=== Begin Enclosure ===

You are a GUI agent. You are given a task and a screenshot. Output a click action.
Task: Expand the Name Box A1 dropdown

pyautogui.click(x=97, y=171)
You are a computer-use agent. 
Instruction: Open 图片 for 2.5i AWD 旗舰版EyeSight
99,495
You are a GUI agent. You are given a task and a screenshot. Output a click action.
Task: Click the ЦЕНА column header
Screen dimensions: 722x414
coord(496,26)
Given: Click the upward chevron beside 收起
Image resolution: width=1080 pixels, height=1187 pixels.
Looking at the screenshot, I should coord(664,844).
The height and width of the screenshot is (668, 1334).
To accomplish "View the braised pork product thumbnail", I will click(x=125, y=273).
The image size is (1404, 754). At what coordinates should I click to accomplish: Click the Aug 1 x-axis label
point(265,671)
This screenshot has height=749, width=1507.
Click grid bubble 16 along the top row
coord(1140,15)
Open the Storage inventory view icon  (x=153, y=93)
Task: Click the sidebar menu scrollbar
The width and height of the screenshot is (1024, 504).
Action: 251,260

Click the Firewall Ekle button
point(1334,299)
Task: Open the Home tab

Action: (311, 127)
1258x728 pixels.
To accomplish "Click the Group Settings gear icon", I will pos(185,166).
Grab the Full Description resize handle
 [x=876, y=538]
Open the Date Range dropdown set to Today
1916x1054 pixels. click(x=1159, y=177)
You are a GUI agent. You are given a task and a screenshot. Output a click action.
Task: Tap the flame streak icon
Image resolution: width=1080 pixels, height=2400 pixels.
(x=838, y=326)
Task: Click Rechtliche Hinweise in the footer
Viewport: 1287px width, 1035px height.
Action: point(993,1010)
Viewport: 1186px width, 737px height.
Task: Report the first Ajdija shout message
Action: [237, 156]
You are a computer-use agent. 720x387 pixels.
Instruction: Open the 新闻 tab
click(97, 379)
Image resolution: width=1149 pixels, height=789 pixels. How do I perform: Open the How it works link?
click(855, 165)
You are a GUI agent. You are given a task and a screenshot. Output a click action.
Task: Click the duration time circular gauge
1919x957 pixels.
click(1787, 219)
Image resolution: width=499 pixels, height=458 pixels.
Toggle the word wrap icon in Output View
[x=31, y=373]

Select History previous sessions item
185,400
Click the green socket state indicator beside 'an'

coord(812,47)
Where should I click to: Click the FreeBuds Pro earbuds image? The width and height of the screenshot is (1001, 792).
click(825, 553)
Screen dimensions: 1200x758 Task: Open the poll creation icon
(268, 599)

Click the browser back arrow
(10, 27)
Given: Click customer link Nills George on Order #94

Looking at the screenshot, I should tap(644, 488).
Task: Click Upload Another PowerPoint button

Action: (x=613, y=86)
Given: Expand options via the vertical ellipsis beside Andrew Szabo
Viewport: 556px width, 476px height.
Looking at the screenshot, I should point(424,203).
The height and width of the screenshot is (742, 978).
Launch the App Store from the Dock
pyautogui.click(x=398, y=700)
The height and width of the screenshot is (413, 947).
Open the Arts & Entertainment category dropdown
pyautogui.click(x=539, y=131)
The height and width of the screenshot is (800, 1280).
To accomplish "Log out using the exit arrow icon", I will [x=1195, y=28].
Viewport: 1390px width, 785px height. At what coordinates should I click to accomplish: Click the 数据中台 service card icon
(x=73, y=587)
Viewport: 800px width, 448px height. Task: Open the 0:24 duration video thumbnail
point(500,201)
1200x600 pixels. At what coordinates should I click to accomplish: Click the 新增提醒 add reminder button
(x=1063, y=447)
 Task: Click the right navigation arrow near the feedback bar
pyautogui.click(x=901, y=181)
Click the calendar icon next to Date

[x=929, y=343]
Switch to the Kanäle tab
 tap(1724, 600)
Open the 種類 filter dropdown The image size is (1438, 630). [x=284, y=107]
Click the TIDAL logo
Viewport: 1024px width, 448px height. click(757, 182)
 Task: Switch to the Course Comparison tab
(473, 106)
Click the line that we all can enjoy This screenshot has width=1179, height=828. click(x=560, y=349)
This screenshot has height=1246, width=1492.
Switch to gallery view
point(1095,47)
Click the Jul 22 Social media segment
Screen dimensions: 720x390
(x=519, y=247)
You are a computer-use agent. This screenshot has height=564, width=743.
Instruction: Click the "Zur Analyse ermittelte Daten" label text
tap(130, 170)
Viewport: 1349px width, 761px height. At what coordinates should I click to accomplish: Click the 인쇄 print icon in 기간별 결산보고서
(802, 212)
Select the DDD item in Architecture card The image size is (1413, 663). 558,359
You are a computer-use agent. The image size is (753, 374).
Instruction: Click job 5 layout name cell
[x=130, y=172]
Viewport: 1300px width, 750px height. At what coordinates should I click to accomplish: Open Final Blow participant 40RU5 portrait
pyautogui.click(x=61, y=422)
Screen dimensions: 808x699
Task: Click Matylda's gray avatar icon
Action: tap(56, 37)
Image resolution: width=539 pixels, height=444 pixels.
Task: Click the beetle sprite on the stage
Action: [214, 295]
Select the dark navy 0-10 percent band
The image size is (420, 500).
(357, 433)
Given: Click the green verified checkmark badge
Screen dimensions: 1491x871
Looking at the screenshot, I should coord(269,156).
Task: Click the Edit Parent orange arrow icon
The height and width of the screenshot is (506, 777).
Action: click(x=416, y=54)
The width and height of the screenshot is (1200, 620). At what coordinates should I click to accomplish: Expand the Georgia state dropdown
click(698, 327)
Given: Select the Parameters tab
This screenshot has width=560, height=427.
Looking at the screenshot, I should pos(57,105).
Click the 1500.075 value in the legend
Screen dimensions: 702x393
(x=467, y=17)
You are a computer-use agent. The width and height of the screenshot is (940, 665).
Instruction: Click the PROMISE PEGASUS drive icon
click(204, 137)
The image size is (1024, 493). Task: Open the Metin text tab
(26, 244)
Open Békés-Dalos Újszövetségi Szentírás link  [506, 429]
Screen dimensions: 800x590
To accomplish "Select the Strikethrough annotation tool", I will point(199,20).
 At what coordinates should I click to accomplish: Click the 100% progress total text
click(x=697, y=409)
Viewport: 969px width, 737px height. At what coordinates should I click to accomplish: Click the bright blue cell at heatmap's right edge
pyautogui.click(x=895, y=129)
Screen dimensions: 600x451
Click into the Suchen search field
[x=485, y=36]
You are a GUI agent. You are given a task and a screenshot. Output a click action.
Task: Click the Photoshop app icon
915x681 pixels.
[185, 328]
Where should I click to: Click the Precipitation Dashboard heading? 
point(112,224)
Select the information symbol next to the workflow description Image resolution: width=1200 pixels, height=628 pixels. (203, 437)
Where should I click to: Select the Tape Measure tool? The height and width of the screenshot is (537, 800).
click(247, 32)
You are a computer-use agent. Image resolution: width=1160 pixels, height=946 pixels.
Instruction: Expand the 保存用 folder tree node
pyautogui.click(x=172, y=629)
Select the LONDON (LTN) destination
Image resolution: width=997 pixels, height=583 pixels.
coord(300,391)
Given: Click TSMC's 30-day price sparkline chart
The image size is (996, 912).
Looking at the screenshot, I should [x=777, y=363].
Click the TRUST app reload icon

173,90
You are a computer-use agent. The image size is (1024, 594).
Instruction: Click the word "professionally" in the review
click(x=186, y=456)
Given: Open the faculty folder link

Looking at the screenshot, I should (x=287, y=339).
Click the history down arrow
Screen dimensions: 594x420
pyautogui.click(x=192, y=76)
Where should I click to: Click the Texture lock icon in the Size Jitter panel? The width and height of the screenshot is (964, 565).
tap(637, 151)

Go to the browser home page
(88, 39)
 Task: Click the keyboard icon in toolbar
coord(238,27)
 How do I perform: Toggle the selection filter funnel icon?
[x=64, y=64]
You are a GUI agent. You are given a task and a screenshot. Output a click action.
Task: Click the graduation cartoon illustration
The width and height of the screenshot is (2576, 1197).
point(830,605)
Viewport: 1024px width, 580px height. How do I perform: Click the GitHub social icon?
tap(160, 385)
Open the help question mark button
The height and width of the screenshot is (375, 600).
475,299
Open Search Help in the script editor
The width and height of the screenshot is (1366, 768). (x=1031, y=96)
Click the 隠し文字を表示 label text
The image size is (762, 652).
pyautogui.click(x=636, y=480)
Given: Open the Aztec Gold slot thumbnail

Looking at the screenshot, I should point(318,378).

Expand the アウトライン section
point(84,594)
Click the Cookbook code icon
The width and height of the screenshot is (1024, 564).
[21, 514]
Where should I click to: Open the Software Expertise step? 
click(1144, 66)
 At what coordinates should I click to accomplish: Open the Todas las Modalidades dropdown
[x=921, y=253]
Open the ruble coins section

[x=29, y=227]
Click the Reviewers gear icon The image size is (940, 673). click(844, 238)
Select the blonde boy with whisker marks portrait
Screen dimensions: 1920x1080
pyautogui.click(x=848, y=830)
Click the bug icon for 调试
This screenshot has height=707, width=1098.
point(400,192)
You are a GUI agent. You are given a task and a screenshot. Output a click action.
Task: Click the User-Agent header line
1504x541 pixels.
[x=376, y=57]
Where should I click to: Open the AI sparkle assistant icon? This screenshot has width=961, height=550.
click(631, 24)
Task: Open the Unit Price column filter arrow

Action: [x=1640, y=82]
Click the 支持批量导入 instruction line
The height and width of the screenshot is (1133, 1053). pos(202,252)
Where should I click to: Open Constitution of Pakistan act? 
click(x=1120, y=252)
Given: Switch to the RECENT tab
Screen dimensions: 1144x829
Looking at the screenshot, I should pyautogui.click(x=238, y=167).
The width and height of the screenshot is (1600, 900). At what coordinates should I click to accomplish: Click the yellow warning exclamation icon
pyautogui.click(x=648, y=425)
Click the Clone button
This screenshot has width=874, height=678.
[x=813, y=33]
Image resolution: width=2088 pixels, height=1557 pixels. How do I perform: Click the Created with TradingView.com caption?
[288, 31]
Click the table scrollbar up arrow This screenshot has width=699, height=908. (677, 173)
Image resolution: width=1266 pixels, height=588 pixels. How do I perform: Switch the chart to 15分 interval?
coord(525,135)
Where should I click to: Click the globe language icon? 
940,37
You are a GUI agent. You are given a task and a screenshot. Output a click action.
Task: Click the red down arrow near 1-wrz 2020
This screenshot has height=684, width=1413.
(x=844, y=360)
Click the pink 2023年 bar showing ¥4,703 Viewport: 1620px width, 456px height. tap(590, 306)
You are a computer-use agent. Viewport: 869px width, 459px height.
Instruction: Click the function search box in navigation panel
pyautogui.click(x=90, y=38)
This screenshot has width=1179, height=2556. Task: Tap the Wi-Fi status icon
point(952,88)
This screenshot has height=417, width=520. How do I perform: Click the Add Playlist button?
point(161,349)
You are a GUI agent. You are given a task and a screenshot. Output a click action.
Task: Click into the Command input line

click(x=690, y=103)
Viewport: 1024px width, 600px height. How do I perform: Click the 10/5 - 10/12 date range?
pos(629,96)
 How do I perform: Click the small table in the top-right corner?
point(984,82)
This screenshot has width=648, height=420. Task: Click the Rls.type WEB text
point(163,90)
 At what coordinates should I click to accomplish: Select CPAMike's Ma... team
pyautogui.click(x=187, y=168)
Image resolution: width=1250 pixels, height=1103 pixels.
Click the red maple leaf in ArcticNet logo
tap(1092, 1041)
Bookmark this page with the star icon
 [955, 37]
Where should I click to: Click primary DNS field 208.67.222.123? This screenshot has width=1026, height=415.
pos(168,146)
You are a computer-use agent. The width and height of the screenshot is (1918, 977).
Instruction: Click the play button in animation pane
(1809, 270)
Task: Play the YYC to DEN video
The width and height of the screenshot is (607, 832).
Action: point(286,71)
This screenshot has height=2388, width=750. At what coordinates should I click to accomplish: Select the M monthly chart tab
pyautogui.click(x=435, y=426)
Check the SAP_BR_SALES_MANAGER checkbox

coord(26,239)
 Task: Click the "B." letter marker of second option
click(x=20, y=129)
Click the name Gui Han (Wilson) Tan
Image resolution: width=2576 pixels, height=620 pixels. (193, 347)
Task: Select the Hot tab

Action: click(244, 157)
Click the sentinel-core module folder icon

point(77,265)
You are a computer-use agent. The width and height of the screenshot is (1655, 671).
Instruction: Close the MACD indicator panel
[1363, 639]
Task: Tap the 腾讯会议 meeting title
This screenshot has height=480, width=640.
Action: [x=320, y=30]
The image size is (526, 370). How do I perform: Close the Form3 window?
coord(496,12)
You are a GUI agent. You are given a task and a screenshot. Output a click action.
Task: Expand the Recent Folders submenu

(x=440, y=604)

=== End Enclosure ===

Beginning with the line above that contains "The width and height of the screenshot is (1600, 900).", copy each line exactly up to and including the line that contains "Click the table", and go no further.

The width and height of the screenshot is (1600, 900). At what coordinates should I click to accomplish: Click the yellow warning exclamation icon
pyautogui.click(x=648, y=425)
Click the Clone button
This screenshot has width=874, height=678.
[x=813, y=33]
Image resolution: width=2088 pixels, height=1557 pixels. How do I perform: Click the Created with TradingView.com caption?
[288, 31]
Click the table scrollbar up arrow This screenshot has width=699, height=908. (677, 173)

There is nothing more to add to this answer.